Information given START
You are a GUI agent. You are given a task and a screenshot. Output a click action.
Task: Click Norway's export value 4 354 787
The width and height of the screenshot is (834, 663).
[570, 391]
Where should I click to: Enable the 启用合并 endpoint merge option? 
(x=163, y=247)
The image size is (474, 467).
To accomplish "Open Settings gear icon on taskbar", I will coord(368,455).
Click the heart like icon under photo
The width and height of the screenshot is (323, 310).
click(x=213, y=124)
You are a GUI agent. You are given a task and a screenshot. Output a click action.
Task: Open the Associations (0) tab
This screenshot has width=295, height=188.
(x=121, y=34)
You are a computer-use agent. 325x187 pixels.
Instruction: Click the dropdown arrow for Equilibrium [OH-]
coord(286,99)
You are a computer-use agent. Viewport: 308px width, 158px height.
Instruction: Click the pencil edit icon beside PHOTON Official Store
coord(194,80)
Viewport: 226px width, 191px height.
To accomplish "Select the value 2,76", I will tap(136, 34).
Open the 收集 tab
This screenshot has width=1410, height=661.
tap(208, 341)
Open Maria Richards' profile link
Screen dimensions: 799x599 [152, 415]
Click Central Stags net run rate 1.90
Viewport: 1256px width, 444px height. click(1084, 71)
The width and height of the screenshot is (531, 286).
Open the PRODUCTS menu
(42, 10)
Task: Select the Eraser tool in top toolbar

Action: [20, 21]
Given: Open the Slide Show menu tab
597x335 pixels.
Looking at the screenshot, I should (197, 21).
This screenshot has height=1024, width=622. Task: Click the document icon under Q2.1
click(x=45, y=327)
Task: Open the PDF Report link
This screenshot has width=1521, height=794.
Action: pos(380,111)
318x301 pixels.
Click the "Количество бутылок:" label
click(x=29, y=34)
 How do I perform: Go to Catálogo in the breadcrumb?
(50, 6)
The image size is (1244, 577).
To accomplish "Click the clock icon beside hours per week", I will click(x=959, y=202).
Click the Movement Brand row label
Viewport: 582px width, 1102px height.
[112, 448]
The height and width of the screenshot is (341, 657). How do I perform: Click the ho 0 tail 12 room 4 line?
Information given END
**What this task involves**: Print the records verbatim, stopping after the "Click the heart like icon under photo" line.

**Solution**:
You are a GUI agent. You are given a task and a screenshot. Output a click action.
Task: Click Norway's export value 4 354 787
The width and height of the screenshot is (834, 663).
[570, 391]
Where should I click to: Enable the 启用合并 endpoint merge option? 
(x=163, y=247)
The image size is (474, 467).
To accomplish "Open Settings gear icon on taskbar", I will coord(368,455).
Click the heart like icon under photo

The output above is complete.